**Task requirements**: Look through the listing below for the string "type". Show each line where it occurs.

**********

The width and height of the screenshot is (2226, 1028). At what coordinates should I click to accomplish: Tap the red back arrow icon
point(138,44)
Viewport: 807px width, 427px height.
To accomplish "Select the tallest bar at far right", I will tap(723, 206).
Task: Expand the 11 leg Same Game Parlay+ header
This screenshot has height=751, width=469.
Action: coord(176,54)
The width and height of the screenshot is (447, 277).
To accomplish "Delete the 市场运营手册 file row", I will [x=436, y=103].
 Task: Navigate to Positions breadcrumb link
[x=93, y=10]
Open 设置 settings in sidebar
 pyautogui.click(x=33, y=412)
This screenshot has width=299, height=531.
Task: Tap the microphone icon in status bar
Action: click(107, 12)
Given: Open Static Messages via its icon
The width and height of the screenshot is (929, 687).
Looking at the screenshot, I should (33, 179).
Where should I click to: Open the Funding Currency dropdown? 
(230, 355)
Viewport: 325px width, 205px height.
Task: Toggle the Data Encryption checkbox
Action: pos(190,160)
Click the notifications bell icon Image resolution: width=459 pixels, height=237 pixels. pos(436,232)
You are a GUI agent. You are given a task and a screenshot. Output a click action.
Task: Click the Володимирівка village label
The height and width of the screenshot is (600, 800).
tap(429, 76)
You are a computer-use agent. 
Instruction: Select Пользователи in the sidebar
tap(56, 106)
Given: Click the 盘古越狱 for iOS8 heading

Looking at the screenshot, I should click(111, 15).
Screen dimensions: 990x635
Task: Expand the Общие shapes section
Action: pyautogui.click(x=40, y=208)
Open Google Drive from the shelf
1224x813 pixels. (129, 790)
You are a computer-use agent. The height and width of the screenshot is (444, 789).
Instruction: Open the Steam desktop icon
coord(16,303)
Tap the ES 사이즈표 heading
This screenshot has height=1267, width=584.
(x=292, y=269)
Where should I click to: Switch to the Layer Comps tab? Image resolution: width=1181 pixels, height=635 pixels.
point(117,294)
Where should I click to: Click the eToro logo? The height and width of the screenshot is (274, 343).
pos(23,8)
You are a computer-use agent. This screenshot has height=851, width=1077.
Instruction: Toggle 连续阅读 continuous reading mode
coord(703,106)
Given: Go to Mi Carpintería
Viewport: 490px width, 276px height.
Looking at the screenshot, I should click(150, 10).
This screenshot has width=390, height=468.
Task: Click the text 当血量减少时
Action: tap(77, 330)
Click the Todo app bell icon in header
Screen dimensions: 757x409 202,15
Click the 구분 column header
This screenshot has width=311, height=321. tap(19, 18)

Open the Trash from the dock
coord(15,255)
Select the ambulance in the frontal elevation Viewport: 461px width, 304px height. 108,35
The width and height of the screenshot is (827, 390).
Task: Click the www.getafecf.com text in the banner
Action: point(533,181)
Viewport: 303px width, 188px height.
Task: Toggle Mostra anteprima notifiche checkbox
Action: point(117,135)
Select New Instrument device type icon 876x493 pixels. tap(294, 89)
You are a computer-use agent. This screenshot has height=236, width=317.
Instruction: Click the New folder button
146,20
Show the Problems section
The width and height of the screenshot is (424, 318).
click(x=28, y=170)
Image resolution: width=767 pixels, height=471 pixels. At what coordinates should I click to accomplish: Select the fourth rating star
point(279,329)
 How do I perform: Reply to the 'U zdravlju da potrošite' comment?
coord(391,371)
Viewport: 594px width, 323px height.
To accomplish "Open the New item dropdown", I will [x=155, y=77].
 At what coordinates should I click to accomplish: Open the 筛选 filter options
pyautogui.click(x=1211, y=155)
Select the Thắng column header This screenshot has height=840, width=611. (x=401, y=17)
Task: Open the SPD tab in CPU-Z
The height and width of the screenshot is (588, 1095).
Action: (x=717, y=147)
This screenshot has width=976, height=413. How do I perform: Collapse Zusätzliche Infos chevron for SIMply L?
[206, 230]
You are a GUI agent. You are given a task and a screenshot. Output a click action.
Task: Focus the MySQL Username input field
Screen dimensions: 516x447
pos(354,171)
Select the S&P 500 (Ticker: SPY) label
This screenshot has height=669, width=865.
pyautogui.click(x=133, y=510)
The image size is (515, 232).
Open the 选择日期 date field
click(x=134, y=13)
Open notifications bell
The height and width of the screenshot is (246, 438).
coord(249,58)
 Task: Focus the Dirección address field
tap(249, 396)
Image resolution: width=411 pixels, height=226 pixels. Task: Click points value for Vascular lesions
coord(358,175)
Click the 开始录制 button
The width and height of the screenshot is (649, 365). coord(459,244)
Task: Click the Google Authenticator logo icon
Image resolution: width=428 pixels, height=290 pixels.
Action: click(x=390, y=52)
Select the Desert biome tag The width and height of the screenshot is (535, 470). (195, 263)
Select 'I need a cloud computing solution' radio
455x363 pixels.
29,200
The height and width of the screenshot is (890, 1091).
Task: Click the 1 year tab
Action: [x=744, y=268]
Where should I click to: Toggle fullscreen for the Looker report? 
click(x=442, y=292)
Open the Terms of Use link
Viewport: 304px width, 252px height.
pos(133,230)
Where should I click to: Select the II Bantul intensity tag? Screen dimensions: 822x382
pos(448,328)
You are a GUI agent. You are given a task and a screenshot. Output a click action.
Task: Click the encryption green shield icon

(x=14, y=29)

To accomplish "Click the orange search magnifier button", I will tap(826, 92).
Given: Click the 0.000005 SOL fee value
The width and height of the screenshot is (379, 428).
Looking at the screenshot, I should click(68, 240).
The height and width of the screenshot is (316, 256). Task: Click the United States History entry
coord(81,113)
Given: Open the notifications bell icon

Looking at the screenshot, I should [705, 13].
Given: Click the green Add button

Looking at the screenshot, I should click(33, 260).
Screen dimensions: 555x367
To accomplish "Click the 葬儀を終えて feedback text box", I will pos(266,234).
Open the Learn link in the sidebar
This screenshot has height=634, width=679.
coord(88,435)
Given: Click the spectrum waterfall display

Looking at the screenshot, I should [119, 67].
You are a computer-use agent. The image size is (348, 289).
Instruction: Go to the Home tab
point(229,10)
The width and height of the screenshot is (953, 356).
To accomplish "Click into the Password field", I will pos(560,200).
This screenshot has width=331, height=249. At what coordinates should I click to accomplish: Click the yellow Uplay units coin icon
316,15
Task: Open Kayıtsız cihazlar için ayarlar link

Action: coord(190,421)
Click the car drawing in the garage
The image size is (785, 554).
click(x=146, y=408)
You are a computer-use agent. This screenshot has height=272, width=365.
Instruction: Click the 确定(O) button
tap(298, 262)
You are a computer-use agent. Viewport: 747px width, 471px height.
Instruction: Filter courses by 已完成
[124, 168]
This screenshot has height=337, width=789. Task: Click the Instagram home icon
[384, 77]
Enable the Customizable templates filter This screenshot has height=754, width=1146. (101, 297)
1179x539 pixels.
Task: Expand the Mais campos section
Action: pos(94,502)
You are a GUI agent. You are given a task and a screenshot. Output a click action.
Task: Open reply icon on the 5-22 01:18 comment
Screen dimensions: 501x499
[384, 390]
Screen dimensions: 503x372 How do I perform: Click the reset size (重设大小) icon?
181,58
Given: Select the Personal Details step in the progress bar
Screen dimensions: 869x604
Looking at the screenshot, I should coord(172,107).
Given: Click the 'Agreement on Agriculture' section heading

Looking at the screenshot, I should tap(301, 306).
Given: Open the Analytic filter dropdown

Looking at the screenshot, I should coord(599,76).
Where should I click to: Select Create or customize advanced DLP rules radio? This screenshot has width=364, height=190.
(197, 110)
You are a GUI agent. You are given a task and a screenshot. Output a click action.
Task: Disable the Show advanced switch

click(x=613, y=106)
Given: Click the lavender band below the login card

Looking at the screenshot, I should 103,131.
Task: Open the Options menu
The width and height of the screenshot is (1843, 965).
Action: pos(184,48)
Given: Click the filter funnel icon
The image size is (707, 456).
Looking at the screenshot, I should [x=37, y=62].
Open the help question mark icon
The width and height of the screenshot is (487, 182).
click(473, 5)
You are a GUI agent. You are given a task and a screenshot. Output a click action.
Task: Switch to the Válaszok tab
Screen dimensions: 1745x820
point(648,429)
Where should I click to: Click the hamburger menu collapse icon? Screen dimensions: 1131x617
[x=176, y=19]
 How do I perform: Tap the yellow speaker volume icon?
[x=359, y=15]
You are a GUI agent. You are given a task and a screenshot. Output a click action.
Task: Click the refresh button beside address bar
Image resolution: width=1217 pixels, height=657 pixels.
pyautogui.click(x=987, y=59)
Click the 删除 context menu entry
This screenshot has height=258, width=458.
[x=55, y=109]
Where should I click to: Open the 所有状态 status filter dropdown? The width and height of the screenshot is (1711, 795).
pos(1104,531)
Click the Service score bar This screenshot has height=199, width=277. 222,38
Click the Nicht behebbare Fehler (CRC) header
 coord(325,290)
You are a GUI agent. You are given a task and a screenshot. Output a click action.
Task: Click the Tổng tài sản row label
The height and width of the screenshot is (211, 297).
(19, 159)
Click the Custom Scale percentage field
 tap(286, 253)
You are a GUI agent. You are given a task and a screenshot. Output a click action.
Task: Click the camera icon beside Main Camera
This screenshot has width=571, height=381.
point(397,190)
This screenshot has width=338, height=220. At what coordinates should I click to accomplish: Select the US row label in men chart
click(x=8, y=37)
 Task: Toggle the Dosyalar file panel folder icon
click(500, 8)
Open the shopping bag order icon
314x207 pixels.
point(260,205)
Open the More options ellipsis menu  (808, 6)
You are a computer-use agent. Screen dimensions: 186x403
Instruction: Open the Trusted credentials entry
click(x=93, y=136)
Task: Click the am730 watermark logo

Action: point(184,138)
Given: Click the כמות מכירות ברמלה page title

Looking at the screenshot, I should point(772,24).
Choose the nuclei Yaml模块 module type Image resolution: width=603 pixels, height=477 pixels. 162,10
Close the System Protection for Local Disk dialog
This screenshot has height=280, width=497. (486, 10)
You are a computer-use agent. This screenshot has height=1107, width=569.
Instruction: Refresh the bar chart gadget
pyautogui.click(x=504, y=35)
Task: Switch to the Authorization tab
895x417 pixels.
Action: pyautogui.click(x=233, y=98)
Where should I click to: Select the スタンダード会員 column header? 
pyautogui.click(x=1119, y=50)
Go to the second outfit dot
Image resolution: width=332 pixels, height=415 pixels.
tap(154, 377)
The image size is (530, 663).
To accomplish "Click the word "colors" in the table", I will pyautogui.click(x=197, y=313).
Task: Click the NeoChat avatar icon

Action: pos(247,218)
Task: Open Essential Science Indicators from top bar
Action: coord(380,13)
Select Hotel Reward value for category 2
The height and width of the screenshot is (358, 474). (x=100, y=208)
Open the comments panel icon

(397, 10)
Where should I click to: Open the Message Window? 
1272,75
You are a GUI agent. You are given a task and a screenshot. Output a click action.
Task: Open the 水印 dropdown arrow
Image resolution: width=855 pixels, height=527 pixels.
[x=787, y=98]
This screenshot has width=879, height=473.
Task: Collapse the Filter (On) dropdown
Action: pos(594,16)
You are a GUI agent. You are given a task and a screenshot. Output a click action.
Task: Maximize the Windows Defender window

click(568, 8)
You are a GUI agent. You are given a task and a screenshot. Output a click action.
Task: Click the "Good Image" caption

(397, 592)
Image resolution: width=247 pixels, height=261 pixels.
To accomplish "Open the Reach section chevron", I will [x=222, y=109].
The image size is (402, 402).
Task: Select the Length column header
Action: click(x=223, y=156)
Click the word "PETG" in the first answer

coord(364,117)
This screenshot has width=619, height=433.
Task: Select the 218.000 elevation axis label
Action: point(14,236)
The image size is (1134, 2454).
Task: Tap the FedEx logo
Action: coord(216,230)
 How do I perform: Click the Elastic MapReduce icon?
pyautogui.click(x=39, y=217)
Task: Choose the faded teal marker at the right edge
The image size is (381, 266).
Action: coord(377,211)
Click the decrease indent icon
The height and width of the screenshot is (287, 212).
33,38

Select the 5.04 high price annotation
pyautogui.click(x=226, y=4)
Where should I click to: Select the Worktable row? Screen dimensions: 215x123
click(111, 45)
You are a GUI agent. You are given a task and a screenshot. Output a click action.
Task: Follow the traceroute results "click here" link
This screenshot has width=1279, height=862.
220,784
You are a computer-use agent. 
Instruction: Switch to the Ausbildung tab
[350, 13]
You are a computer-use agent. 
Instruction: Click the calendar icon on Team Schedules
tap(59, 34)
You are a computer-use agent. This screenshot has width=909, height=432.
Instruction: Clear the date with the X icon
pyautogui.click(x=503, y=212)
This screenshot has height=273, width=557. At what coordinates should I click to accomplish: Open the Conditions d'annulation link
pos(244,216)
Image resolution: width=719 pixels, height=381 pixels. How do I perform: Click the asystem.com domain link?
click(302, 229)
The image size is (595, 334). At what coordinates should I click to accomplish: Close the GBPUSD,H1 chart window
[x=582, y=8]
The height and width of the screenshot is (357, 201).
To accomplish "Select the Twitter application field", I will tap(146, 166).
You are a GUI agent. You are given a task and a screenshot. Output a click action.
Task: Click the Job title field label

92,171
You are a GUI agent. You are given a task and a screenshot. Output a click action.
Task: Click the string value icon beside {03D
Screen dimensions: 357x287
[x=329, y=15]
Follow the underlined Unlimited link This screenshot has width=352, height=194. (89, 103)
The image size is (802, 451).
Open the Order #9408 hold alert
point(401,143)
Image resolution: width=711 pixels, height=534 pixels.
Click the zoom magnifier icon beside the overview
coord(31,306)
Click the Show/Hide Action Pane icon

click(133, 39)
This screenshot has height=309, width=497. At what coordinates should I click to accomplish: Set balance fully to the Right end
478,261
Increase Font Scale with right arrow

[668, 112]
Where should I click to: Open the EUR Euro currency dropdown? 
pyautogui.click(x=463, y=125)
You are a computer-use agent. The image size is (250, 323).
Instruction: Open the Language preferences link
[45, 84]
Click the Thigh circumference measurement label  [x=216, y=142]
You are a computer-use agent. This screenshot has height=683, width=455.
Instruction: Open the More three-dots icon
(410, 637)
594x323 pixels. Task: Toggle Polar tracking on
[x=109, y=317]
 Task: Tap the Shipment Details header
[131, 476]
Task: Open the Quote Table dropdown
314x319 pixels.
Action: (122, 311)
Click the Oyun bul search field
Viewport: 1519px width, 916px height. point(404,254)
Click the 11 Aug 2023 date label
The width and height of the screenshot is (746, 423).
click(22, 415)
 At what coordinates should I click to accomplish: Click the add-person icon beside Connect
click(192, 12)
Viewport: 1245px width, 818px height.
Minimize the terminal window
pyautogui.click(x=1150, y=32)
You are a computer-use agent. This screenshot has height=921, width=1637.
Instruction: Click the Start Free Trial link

**********

**Solved exercise**:
Select New Instrument device type icon 876x493 pixels. tap(294, 89)
Choose the nuclei Yaml模块 module type Image resolution: width=603 pixels, height=477 pixels. 162,10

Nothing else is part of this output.